Não é coincidência. A chamada terra preta do indígena, solo riquíssimo feito de restos orgânicos, cerâmicas, carvão, mostra que populações indígenas e tradicionais não só viviam aqui, mas moldaram esse chão e continuam moldando. O manejo tradicional da floresta, baseado em roçados circulares, bancos de sementes naturais e respeito às cheias e secas do ano, é um dos maiores exemplos de sustentabilidade já vistos. A floresta em pé tem dono, sim. E é manejada com sabedoria ancestral pré-colonização.
Enquanto isso, nas prateleiras das farmácias, circulam analgésicos feitos com base no salgueiro, na arruda, no boldo. O que pouca gente sabe é que mais de 40% dos medicamentos modernos têm origem no conhecimento tradicional dos povos indígenas, informação reconhecida pela Organização Mundial da Saúde (OMS). A indústria farmacêutica lucra bilhões por ano com esse saber que impulsiona o mercado global de analgésicos, por exemplo, que movimenta mais de 25 bilhões de dólares anualmente, mostrando que os remédios do mato são, sim, ciência.
E se tudo isso ainda parece novo para ti, saiba que já existe um centro de saúde em Manaus onde a medicina tradicional indígena é praticada com seriedade: o Bahserikowi. Criado após um caso emblemático em que uma criança indígena teve a perna salva pelo uso de saberes ancestrais, o centro já atendeu quase 3 mil pessoas. Medicina não é só bisturi, mas também é folha, raiz, reza e respeito.
A Amazônia Legal concentra atualmente somente 867,9 mil indígenas, que representam 51,25% da população indígena do Brasil, segundo o censo de 2022. Não são obstáculos à preservação, são aliados. São os olhos atentos de quem sabe ler o som da chuva e a cor do rio. São jovens que hoje mapeiam sítios arqueológicos no aplicativo do celular, reconhecendo no presente o que os ancestrais deixaram como pista. Eles são o futuro que já começou.
Em 2024, o desmatamento caiu em todos os biomas e a Amazônia teve o menor número desde 2019. Ainda é pouco, mas mostra que é possível, que dá certo. Segundo dados do relatório lançado MapBiomas: “O Pará é o estado com maior área desmatada no acumulado de 2019 a 2024, com cerca de 2 milhões de hectares desmatados (1.984.813,8 hectares)”. A lição que o mundo precisa aprender ainda é que a floresta se preserva com gente dentro e não com grades em volta, porque tudo que é assassinado retira da humanidade cura, economia, subsistência e por aí vai…

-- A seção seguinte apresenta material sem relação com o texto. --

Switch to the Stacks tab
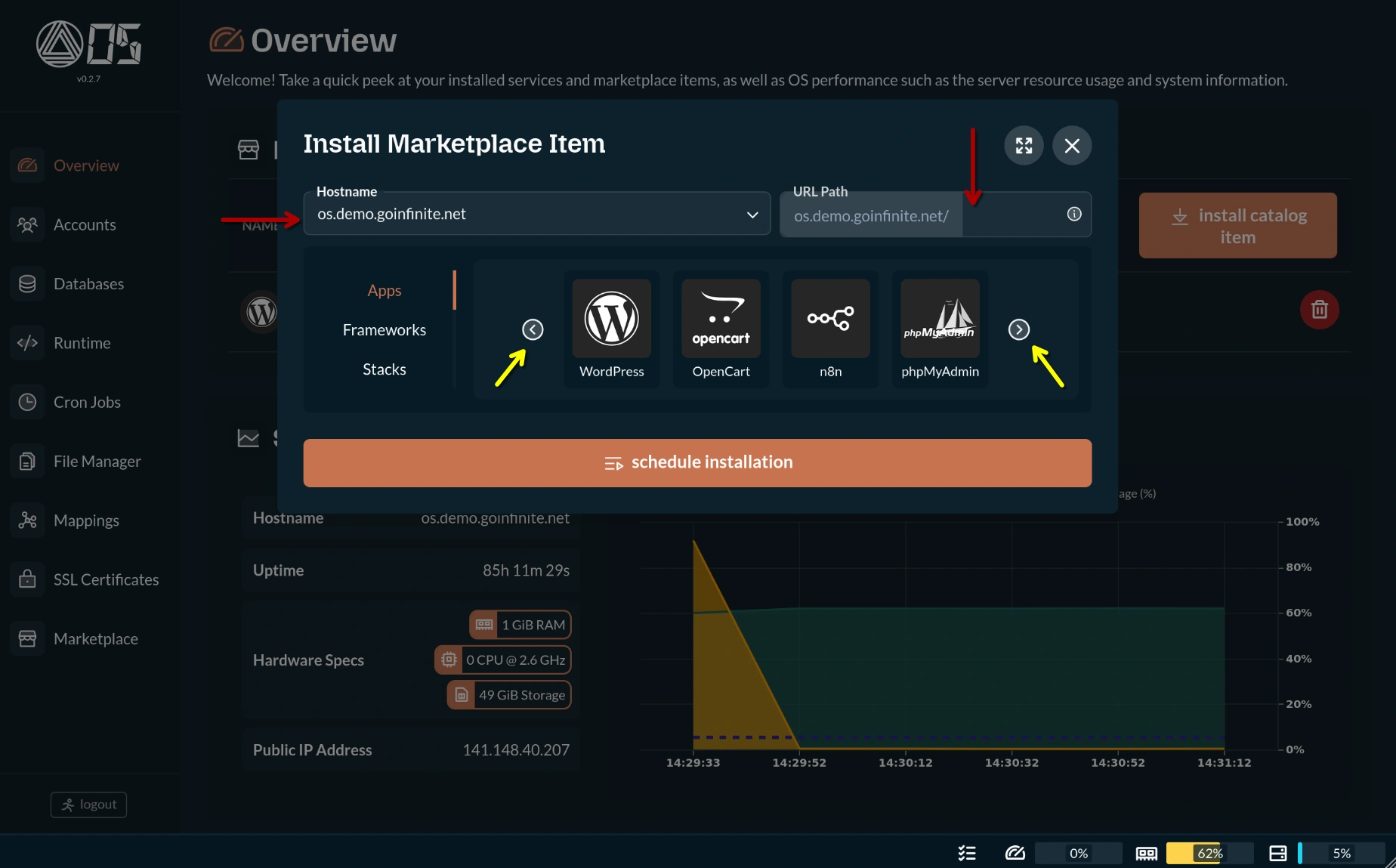The width and height of the screenshot is (1396, 868). [384, 369]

A Amazônia não é um vazio verde no mapa. É território ocupado, manejado, vivido. E reconhecer isso é o primeiro passo para uma economia de baixo carbono que leve em conta o que (e quem) sempre esteve aqui.

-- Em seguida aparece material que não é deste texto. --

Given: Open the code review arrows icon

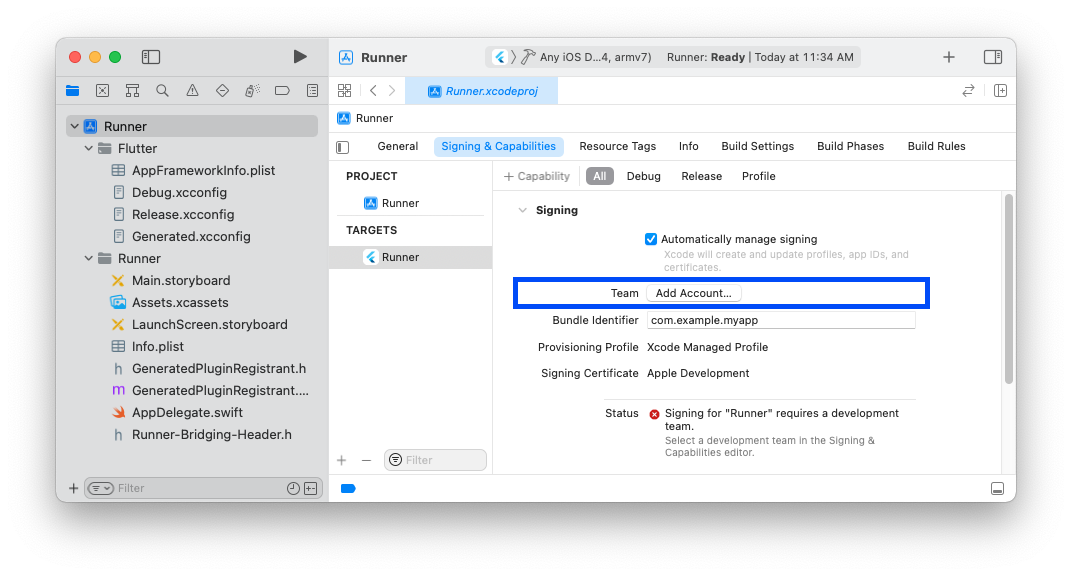Looking at the screenshot, I should point(968,90).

Se fosse só pela floresta, já seria suficiente, mas a Amazônia é muito mais: é farmácia, biblioteca, cozinha, museu, berçário de culturas, e motor de um país que precisa, urgente, parar de olhar para ela como quintal. E começar a ver como sala de estar.
Aliás, se você ainda precisa de mais motivos para valorizar a Amazônia como ativo econômico e ambiental, considere estes três, destacados pelo economista Ricardo Amorim: ao longo das últimas décadas, a Amazônia Legal dobrou sua participação no PIB brasileiro, passando de 5,5% para mais de 10%; A sustentabilidade na região pode gerar lucro e desenvolvimento social por meio de instrumentos como o crédito de carbono; E valorizar a biodiversidade local e transformar produtos nativos em soluções inovadoras, como a indústria farmacêutica fez e é uma das grandes oportunidades para o futuro.
Porque a Amazônia não é o passado do Brasil, ela é o futuro que já começou. E esse futuro, como mostram os vestígios milenares sob nossos pés e os bilhões que circulam em cima de seus princípios ativos, pode e deve ser cultivado com inteligência, estratégia e urgência. Da terra preta que alimentou civilizações à economia verde que pode transformar o país, a Amazônia é prova viva de que desenvolvimento e preservação não são opostos. São o mesmo caminho!